In [1]:
# Importing the necessary libraries
import pandas as pd
import re
from collections import defaultdict
from scipy.sparse import csr_matrix
import matplotlib.pyplot as plt
import numpy as np
import gensim
import gensim.downloader as api
from sklearn.cluster import KMeans
from sklearn.feature_extraction.text import CountVectorizer

In [2]:
# Import code from other files
from model import model as m

In [3]:
# Fit the model

# Get data and model
data, meta_data, valid_words = m.get_data()
w2v_model = m.get_model()
# Preprocess the data
data, word2vec = m.w2v_preprocessing(data, valid_words, w2v_model)
# Get the vectorized wordcount data
X_sparse, word_to_index, movie_id_to_index = m.get_vectorized_data(data)
# Get the tf-idf matrix
tf_idf = m.compute_tf_idf(X_sparse)
print(tf_idf.shape)


Number of words in the model:  39291
Number of words not in the model (should be 0 now):  0


  return np.true_divide(self.todense(), other)


(42303, 39290)


In [4]:
# Get the movie vectors
movie_vectors = m.compute_movie_vectors(tf_idf, w2v_model, word_to_index, movie_id_to_index, data)

In [13]:
# clustering the movies

df_plot = pd.read_csv('../data/MovieSummaries/plot_summaries.txt', sep="\t", header=None)
df_plot.columns = ["Movie ID", "Plot_summary"]

kmeans = KMeans(n_clusters=10, random_state=0).fit(movie_vectors)

# Get the 5 movies closest from each cluster center
for i in range(10):
    print("Cluster", i+1)
    # Print the 5 closest words to the cluster center
    print("Closest words : ", [w2v_model.similar_by_vector(kmeans.cluster_centers_[i])[j][0] for j in range(10)])
    # For each cluster, print the movie descriptions to see if the clustering makes sense
    closest_movies_ids = data.iloc[np.argsort(np.linalg.norm(movie_vectors - kmeans.cluster_centers_[i], axis=1))[:5]]["Wikipedia_movie_ID"].values
    for j in range(5):
        print()
        print("Movie :", j, df_plot[df_plot["Movie ID"].isin(closest_movies_ids)]["Plot_summary"].values[j])
        print()

Cluster 1
Closest words :  ['pretending', 'pretend', 'thinks', 'telling', 'knowing', 'two-timing', 'something', 'terrified', 'afraid', 'indeed']

Movie : 0 A colorful family from a small Texas town must come to grips with the accidental death of the elderly family matriarch during a clandestine meeting in a seedy motel room with her much younger, married neighbor. The woman's family must deal with their own demons while preparing for what could be an embarrassing funeral.

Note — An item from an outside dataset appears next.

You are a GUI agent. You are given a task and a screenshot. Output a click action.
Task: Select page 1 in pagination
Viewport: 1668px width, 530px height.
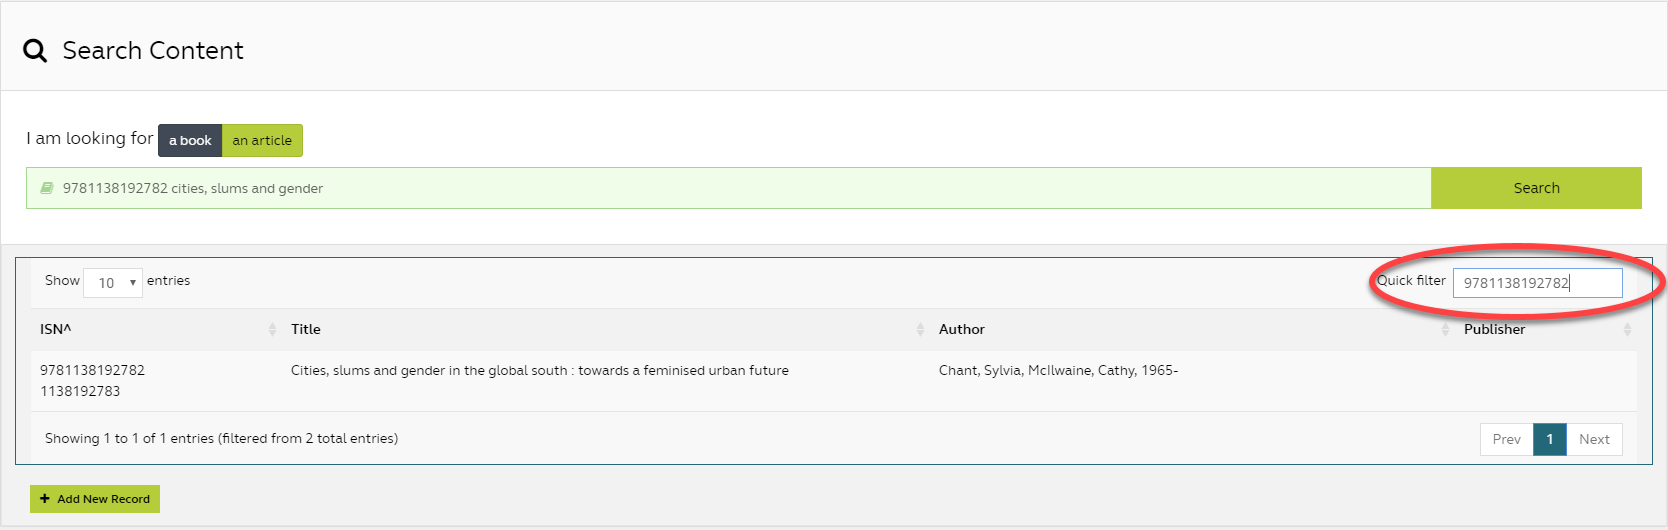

Movie : 1 Priya  lost her parents when she was a kid and the will decried that her wealth would go to an orphanage if something happened to her. Ramanathan ( has cleverly positioned himself as an affectionate uncle to his niece Priya and planned to kill her with help of Raja  and Ranjith , a couple of petty thieves. Raja naturally falls in love with Priya. And the rest of story is how he protects her from Ramanathan.

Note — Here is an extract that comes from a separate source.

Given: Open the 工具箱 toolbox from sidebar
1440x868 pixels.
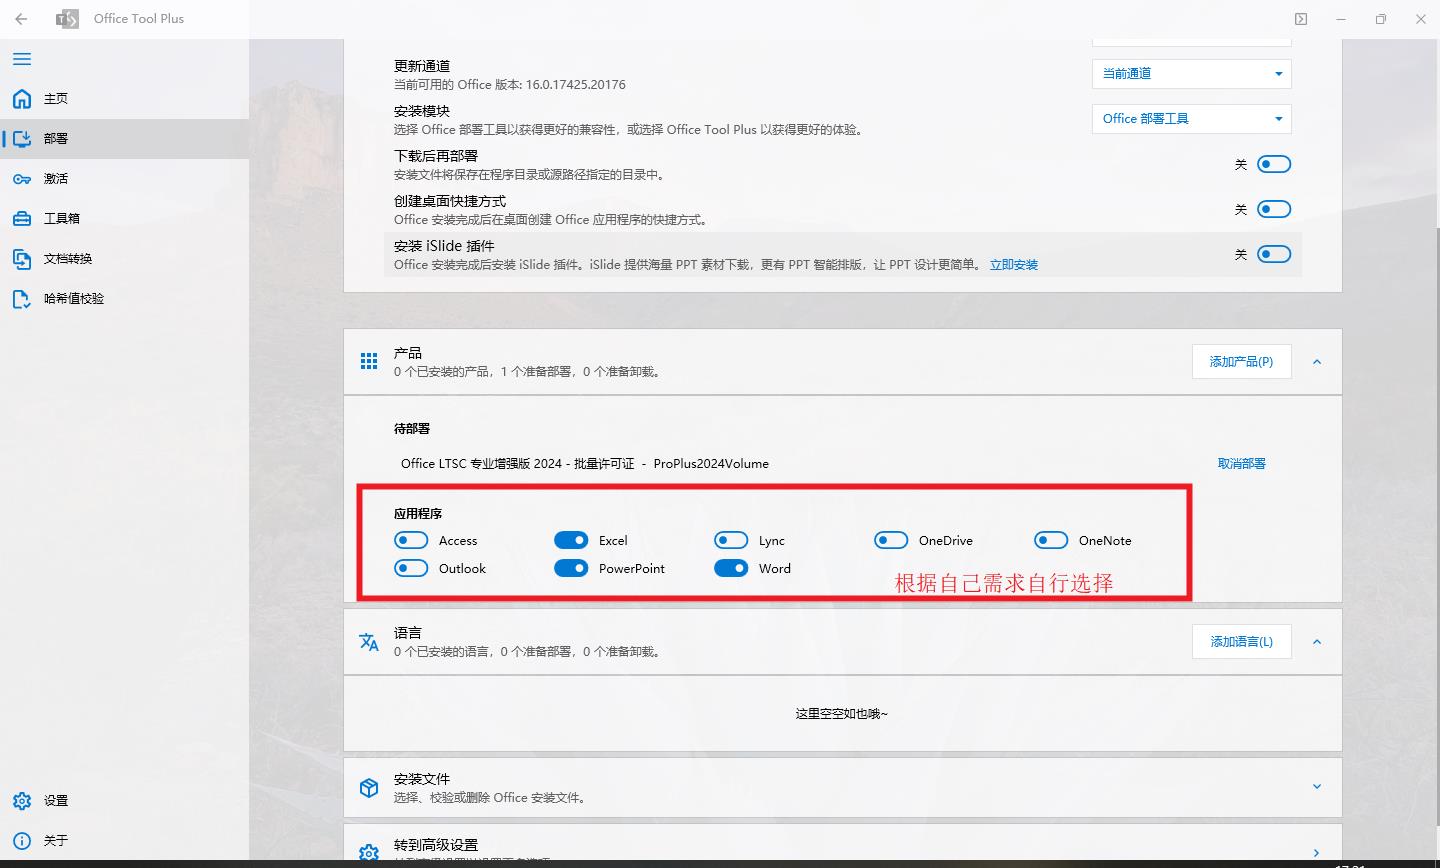Looking at the screenshot, I should pos(57,218).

Movie : 2 Ajay Sharma is a very successful entrepreneur who has now transformed into a workaholic 

Overall, we see that some cluster are not meaningfull. In particular, cluster 7 is full of movies with no actual descriptions, the plot summary is nothing but a list of the characters and the actors. This is reflected in the words closest to the cluster center : 'role', 'roles', 'rôle'.

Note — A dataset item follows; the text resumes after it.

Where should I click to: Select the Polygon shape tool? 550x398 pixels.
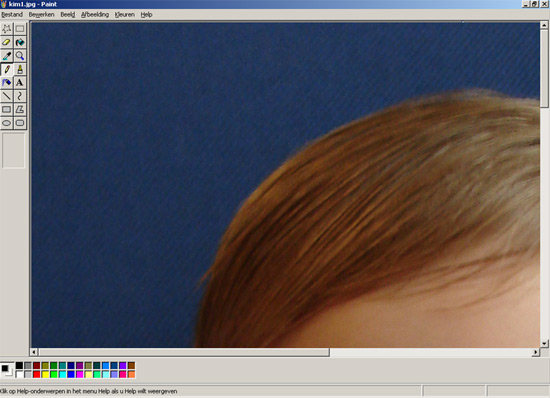[x=20, y=110]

Additionnally, some movies with very short to no descriptions appear near multiple cluster centers. This could indicate that a large part of the movies have very short to no description, and are thus forming a large cluster near the origin, while the remaining movies are dispersed in a vector space too large to be able to form actual clusters. 

This could be solved with an additionnal preprocessing step that ignores movies without a plot description, or by using another way of extraction meaning from our movie vectors that does not rely on clustering, such as a querry mechanism. We will investigate these options for Milestone 3.